**WORK TO BE COMPLETED:**
Repeat the lines of the data exactly, from the first one through the one that contains "Given: Click the add-member".
__________________________________________________
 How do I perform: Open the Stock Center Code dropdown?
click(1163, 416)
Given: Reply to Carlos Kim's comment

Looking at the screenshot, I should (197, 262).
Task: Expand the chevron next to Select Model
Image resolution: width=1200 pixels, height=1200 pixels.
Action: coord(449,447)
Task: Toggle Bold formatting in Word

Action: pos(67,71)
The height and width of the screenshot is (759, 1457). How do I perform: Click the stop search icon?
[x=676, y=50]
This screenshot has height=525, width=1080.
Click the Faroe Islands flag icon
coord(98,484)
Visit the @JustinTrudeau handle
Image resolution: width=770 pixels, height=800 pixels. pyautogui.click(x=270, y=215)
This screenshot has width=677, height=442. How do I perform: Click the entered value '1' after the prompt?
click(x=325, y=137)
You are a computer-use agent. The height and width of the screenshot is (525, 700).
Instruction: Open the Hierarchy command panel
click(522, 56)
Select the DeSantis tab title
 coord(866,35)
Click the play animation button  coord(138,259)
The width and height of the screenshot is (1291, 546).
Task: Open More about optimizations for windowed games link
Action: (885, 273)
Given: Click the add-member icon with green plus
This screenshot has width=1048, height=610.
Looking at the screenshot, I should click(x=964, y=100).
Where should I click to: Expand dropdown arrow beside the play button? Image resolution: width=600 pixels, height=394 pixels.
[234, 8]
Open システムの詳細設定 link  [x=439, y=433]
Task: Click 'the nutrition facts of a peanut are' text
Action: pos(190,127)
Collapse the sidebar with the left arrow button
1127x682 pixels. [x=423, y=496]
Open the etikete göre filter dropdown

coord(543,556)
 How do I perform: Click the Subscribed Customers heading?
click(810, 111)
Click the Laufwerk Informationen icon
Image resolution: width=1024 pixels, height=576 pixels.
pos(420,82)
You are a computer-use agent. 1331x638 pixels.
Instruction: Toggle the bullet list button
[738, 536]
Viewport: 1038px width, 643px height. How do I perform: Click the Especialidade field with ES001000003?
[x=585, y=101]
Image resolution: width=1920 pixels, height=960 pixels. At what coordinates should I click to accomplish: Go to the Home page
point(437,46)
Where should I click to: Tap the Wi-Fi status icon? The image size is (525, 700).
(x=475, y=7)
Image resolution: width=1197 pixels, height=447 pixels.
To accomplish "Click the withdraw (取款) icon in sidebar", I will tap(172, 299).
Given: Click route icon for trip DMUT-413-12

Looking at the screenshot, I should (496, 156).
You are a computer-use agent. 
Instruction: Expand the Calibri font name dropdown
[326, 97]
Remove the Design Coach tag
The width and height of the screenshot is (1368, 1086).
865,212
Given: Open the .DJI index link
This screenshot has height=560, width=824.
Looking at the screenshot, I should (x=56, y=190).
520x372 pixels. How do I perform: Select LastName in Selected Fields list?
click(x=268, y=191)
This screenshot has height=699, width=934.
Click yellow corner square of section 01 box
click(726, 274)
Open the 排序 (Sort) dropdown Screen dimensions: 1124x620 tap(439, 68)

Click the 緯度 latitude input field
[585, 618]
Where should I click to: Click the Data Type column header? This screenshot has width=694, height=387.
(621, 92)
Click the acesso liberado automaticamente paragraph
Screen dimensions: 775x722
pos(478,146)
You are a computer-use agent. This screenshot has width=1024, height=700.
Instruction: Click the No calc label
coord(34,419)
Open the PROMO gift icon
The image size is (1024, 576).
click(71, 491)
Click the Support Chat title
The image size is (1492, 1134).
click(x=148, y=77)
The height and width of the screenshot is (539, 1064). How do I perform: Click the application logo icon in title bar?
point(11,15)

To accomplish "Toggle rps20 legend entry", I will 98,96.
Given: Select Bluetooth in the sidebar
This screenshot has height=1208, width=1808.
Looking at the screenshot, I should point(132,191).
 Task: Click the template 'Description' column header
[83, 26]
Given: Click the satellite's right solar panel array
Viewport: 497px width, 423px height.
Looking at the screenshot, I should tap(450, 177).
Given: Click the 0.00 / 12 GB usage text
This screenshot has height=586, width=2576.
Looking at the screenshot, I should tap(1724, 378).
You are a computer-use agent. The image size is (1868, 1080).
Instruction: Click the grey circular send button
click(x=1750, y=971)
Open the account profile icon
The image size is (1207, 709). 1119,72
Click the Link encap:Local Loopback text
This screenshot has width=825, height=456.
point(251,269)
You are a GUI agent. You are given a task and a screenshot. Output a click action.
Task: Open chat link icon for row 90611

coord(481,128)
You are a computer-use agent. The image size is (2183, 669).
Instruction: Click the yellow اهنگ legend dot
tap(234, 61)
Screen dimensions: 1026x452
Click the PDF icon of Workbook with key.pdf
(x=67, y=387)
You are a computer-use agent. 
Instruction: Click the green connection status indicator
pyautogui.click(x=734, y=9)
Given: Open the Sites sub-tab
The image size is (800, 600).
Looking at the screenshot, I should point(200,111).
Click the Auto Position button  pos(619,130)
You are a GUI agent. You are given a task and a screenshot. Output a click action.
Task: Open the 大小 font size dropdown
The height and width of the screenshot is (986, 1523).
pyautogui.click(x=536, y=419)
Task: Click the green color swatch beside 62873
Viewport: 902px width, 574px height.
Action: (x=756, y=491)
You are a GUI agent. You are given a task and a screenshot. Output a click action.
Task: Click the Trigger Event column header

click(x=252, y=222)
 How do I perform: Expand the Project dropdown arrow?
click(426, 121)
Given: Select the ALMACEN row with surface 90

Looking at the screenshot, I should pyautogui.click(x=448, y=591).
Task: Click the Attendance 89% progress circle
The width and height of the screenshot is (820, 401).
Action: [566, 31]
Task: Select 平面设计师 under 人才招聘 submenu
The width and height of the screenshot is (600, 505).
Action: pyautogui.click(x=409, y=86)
__________________________________________________
**COMPLETED EXERCISE:**
 How do I perform: Open the Stock Center Code dropdown?
click(1163, 416)
Given: Reply to Carlos Kim's comment

Looking at the screenshot, I should (197, 262).
Task: Expand the chevron next to Select Model
Image resolution: width=1200 pixels, height=1200 pixels.
Action: coord(449,447)
Task: Toggle Bold formatting in Word

Action: pos(67,71)
The height and width of the screenshot is (759, 1457). How do I perform: Click the stop search icon?
[x=676, y=50]
This screenshot has height=525, width=1080.
Click the Faroe Islands flag icon
coord(98,484)
Visit the @JustinTrudeau handle
Image resolution: width=770 pixels, height=800 pixels. pyautogui.click(x=270, y=215)
This screenshot has width=677, height=442. How do I perform: Click the entered value '1' after the prompt?
click(x=325, y=137)
You are a computer-use agent. The height and width of the screenshot is (525, 700).
Instruction: Open the Hierarchy command panel
click(522, 56)
Select the DeSantis tab title
 coord(866,35)
Click the play animation button  coord(138,259)
The width and height of the screenshot is (1291, 546).
Task: Open More about optimizations for windowed games link
Action: (885, 273)
Given: Click the add-member icon with green plus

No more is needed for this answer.